September 28

On this day in 1651, it is recorded that William Pynchon deeded his property to his son John and made preparations to return to England. One of the original patentees of the Massachusetts Bay Colony, Pynchon was a wealthy Englishman who had arrived in the Colony in 1630. He had helped to found the town of Roxbury and had later traveled into the wilderness a hundred miles west of Boston. Here he established, on the Connecticut River, a trading post which later was named Springfield, after Pynchon’s English home.

The town became an important outpost of the Colony, situated as it was at the head of navigation in the river, ideally located to receive the furs which were trapped to the north in the Hampshire Grants.

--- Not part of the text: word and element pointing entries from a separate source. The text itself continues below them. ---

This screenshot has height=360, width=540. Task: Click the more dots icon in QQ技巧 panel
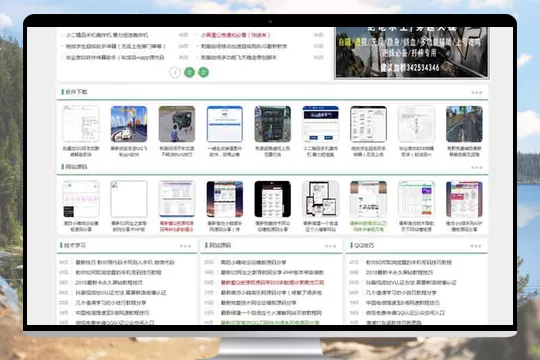(476, 246)
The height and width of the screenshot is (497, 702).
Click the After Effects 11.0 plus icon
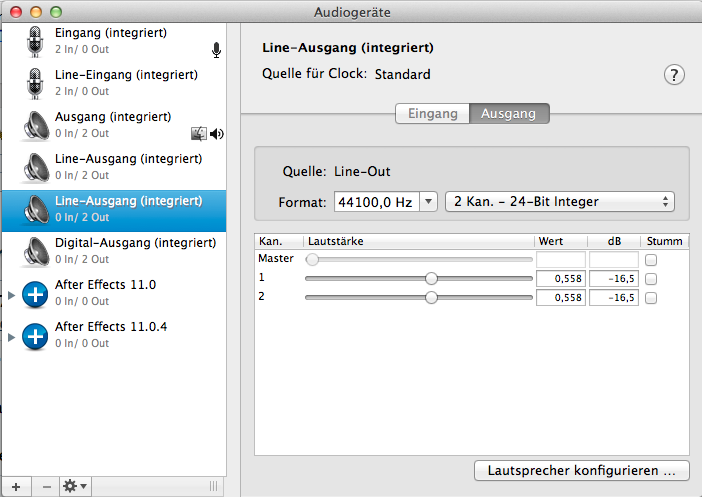point(36,293)
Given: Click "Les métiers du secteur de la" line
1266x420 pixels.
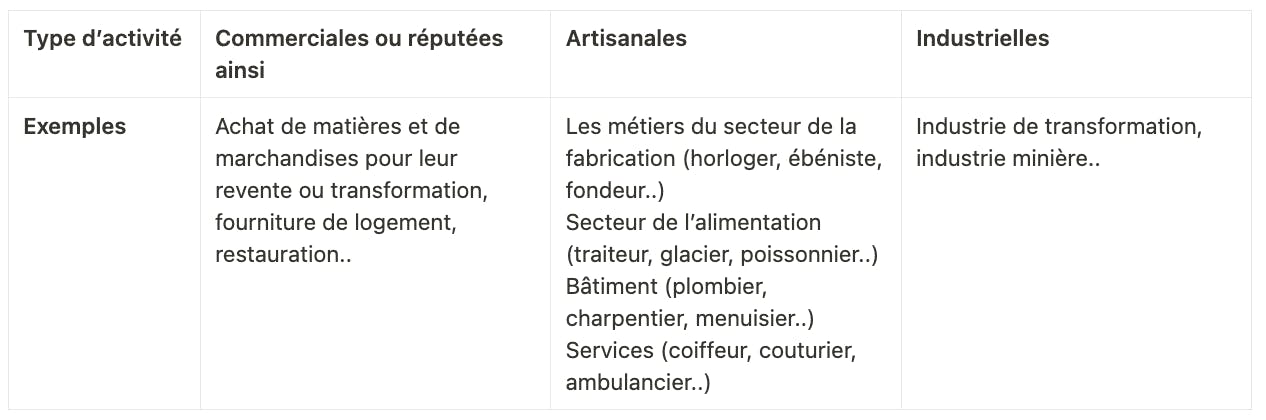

While amassing a large fortune from the fur trade, this Colonial functionary became disenchanted with the narrow limits set by the Governors of the Colony. He had published in London in 1650 a tract entitled, The Meritorious Price of Our Redemption, in which he vehemently disagreed with the then orthodox theological viewpoint relating to the atonement. While his criticisms were subsequently regarded as constructive by later generations of more liberal divines, they were not so accepted by the clergy in Massachusetts. In fact, the book was considered to be so offensive that Pynchon was brought before the General Court in October, 1650. Agreeing with the theologians that august body condemned Pynchon’s treatise forthwith. In a self-righteous statement the court declared:

“The Courte, having had the sight of a booke lately printed under the name of William Pinchon in New England, Gent., doe judge meete, first, that a protest be drawen, fully and cleerly, to satisfy all men that this court is so farr from approving the same as they doe utterly dislike it and detest it as erronjous and daingerous; secondly, that it be sufficjently answered by one of the reverend elders; thirdly, that the sajd William Pinchon, gent., be summoned to appeare before the next Generall Courte to answer for the same; fowerthly, that the sajd booke now brought ober be burnt by the executioner, or such other as the magistrates shall appointe, (the party being willing to doe it,) in the markett place in Boston, on the morrow immediately after the lecture.”

The book was burned the following day, as directed, and is probably the first instance of bookburning in the land which became the United States of America. Ironically, Pynchon returned to England to attain the very freedom for which he originally left his home. Finding the atmosphere more congenial and liberal, he lived to write a number of other theological tracts prior to his death a decade later.

Fortunately, book burning is an activity which has never been popular in the United States, although it is threatened on frequent occasions by groups of even narrower viewpoint than the General Court of Massachusetts in 1650.